Educational Expectations

Students in the incubation room at the Woodbin...
Vocational? (Photo credit: Center for Jewish History, NYC)

One of the latest buzzwords used to smite teachers is expectations. We were sent a form to fill in the other day (filling in forms being the response to most of the pressures put on schools) asking what we were doing to “raise expectations of what students can achieve”.

Like most teachers, I’m offended by the suggestion that I set out to teach with low expectations. You really couldn’t get out of bed every morning if you didn’t have some shred of optimism. Sometimes, your students know almost nothing when they first come into your subject, and imparting a little of my extensive subject knowledge is one of the pleasures of my job. My expectations of what the students can achieve are not low, but nor are they unrealistically high. And I don’t believe in sugar-coating the truth when it comes to giving students feedback on their work. You do your best to tell them exactly what they need to do to achieve top grades and beyond. Sometimes, faced with a challenge or a technical obstacle, they do lose their gumption.

Is that my fault? I tend to think that their own expectations are informed largely by their experience at home. I’ve got a student – capable of a B-grade but currently performing well below that – whose mother claims s/he “can’t read and write.” This is not true – I’ve got evidence to the contrary – but you wonder about the effect on his/her confidence of getting that message at home on a daily basis.

When you’re dealing with sneaky lying Tories, of course, the language they use (“expectations”) is code for something else. They don’t really think that teachers have low expectations. What they really think is that only privately educated people are worth anything, and that state schools should be privatised as soon as possible. So they’re deliberately ignoring 80% of what state schools offer – over and above what a private one can – and judging state schools on the core subjects offered by the conservative private sector and the conservative, “elite” universities to which they send their students.

Oh, yes, the elite. What the code means is that I’m a bad teacher because I don’t encourage/push enough of my students to apply to Oxford/Cambridge. It’s true, I don’t. That’s because I teach subjects not recognised by those institutions. In their infinite wisdom, they see no value in vocational or semi-vocational subjects, and they certainly don’t view film and media as worthy of study. So the students I tend to be advising are applying elsewhere.

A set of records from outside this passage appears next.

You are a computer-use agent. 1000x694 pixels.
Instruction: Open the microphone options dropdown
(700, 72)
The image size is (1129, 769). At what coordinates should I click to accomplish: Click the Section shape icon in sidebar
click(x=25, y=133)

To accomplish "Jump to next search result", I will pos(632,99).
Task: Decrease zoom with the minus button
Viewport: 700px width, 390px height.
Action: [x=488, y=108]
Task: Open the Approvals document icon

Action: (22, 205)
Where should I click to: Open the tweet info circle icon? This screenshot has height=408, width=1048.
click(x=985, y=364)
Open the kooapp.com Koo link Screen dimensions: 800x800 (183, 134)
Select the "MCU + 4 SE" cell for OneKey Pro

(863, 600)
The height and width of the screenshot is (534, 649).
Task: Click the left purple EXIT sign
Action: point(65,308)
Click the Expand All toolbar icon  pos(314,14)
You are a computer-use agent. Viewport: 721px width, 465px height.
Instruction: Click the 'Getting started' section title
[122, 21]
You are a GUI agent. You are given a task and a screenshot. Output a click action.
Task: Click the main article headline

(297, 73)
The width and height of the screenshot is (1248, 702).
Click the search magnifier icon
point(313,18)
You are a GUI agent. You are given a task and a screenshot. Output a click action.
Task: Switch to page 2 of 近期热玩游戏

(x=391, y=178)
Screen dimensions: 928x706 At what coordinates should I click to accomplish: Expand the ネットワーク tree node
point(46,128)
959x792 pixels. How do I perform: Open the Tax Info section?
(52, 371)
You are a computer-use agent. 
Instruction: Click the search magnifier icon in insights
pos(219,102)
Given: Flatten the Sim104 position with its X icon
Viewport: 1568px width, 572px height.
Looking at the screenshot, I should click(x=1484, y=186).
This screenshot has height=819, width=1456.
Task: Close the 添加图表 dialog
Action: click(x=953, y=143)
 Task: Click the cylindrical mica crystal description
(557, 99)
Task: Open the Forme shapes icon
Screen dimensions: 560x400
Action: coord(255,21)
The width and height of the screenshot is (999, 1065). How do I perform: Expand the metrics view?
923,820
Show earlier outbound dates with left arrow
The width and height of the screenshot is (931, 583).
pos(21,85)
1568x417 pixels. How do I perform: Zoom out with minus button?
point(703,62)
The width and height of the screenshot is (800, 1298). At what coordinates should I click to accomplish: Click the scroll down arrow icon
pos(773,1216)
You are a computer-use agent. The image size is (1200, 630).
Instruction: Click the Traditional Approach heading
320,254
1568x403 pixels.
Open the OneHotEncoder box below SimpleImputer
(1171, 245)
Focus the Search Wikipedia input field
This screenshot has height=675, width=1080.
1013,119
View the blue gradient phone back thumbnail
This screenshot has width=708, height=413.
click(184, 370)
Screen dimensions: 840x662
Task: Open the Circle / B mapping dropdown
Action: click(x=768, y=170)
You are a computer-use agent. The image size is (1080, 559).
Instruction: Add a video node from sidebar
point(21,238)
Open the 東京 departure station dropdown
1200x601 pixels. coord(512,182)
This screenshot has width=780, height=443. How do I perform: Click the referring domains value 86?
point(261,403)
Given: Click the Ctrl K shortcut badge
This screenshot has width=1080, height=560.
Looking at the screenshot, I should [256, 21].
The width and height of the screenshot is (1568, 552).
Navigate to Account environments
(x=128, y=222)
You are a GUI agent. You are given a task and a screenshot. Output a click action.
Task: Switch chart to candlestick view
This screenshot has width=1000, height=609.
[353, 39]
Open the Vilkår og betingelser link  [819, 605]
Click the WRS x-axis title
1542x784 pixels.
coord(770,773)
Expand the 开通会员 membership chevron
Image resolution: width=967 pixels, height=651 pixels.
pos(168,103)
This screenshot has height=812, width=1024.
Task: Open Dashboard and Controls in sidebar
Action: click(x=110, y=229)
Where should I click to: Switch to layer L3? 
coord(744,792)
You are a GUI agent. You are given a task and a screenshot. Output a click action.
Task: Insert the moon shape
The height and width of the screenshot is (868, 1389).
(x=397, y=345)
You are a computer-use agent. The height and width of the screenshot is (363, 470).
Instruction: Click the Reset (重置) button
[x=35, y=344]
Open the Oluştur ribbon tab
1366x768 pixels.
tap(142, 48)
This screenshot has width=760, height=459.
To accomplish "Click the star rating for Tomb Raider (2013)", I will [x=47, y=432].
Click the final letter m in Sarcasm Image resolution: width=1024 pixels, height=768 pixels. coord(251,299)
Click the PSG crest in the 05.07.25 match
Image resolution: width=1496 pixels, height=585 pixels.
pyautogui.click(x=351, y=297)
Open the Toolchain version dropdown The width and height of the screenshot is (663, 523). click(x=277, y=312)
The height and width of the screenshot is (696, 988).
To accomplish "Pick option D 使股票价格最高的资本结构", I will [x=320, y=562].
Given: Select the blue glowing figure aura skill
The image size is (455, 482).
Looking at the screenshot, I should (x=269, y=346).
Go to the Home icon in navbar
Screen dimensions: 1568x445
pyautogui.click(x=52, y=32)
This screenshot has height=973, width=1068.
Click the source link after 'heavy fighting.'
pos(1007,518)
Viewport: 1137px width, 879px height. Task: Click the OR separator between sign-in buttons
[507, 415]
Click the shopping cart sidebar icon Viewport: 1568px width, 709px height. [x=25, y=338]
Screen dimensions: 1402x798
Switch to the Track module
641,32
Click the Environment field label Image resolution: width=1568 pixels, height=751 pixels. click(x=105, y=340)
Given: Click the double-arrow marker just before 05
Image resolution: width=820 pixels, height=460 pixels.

I also look at those institutions and the graduates they produce, and I look at the way the country is being run by them, and I tend to think that their so-called elite education is over-rated. The people in charge of the BBC during the Savile era (and before)? Largely privately-educated and graduates of Oxbridge. In charge of the banks that fucked the economy? In charge of the government that doesn’t know what to do about the economy? Yeah.

Look around you at the world, who is the most genuinely innovative and successful Briton? Who has designed the devices that millions of people use every day and love? Who works for a company that has grown and made profit by actually selling more products rather than by cutting jobs to cut costs? Apple’s Jonathan Ive was educated at Walton High School, a state comprehensive, and at Newcastle Poly (now Northumbria University).

So, no. I don’t recommend Oxford and Cambridge and their back-to-the-50s classical education to my students. I wouldn’t recommend that route to my own academically gifted children.